Unfortunately, listening to this story two years after its release, I find that I’ve been somewhat spoiled by Steven Moffat’s Doctor Who. Anghelides approaches the multi-Doctor format from a new perspective: rather than following one or multiple Doctors, he follows a new character, Colonel Ulrik (David Bamber), as he travels back and forth through time, fighting the Daleks and meeting various incarnations of the Doctor. It’s quite skillfully constructed; the loop of Ulrik’s life is closed without any major holes and each Doctor gets a significant piece of the action without feeling tacked on. Had I heard this two years ago, I may have been more impressed; hearing it now, I found myself thinking “Yep, another temporal narrative.” When the eighth Doctor surreptitiously guided the fifth Doctor using his own memories of the moment, I thought “Yep, ‘Time Crash.’” Again, none of this takes away from the script itself, but I left “The Four Doctors” wondering what the point of the exercise was. Michael Faraday (Nigel Lambert) is fun, the Daleks are intimidating, Colin Baker gets a great haunting monologue… but with the main characters relegated to supporting roles, “The Four Doctors” ends up as a story about a character we don’t know fighting a war we don’t care about.
Considering that the brief apparently started as “Make sure the Doctors never interact,” it does make me wonder why the story was commissioned in the first place. It’s not the fannish stuff that makes “The Five Doctors” work, it’s the fact that it’s momentous: the first three Doctors haven’t been seen in the show for a decade, and even the Daleks have been absent for three years. Here, that’s not the case at all: “The Four Doctors” came out in December 2010, right in the middle of a three-month span in which all four of its participating Doctors starred in new stories. While Big Finish obviously isn’t producing multi-Doctor stories every month, the fact that they happened to put Davison, Baker, McCoy, and McGann in the same story isn’t that big of a deal – they’re all practically repertory players for the company! If the four “episodes” of “The Four Doctors” had been released at the end of sequential monthly stories, much like “The Three Companions,” nobody would have batted an eyelash.
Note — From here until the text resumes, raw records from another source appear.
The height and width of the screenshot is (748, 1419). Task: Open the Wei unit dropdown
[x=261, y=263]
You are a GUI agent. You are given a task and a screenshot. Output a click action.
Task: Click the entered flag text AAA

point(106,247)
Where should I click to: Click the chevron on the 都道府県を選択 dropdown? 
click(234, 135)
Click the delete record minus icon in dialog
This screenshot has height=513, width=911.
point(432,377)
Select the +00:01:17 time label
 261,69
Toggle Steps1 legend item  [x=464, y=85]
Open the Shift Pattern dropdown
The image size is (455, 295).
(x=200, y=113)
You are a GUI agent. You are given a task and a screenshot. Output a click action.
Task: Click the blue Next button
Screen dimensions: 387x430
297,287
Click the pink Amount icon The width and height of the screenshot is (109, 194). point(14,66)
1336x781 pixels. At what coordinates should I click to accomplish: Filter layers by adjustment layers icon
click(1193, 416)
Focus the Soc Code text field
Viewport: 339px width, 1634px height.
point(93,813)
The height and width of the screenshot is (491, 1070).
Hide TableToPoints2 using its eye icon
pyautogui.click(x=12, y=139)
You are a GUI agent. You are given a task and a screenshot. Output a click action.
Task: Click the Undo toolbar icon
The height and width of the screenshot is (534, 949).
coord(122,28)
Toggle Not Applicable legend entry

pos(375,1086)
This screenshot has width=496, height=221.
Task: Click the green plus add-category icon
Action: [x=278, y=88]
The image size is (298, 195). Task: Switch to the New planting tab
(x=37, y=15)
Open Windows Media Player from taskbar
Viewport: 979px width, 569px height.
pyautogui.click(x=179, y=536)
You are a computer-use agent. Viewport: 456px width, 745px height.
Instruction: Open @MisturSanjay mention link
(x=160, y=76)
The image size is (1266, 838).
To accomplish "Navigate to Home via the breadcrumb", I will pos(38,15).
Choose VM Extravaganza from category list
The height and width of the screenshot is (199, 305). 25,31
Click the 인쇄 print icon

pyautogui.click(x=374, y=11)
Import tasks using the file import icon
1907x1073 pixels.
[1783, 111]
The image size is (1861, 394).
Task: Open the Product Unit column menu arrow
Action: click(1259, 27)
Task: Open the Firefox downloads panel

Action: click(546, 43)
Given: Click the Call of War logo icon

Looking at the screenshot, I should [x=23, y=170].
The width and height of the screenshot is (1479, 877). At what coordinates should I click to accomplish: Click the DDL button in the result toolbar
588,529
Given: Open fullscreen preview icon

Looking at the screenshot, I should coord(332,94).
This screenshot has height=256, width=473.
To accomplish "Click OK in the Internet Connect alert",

If it had been given its original title, “Reverse Engineering,” the same would have been true. Instead, much like the “Four Doctors – One Destiny” crap that blighted the “Zagreus” marketing, the story is titled “The Four Doctors” and billed as the four Big Finish Doctors teaming up to fight the Daleks. It’s nothing of the sort – it’s an anthology release with four different lead actors instead of one. (Oh, and a terrible one-minute scene at the end where they all yell at each other, an obvious last-minute justification of the advertising.) Again, I don’t blame the story itself for not being something different, but the tone of the marketing clearly implies one thing while the story delivers something entirely different. This was a cool idea for an anthology release – so bill it as such! They didn’t call “Project: Lazarus” or “Klein’s Story” “The Two Doctors,” right?
I’d comment on the production, which is very good, but I can’t find any listings of the production crew. So, ultimately, “The Four Doctors” is a solid story with an interesting central concept that doesn’t really do anything compelling with the tools at its disposal. But if Big Finish are generally opposed to multi-Doctor stories, and this was their chance to do something momentous, it’s quite the missed opportunity.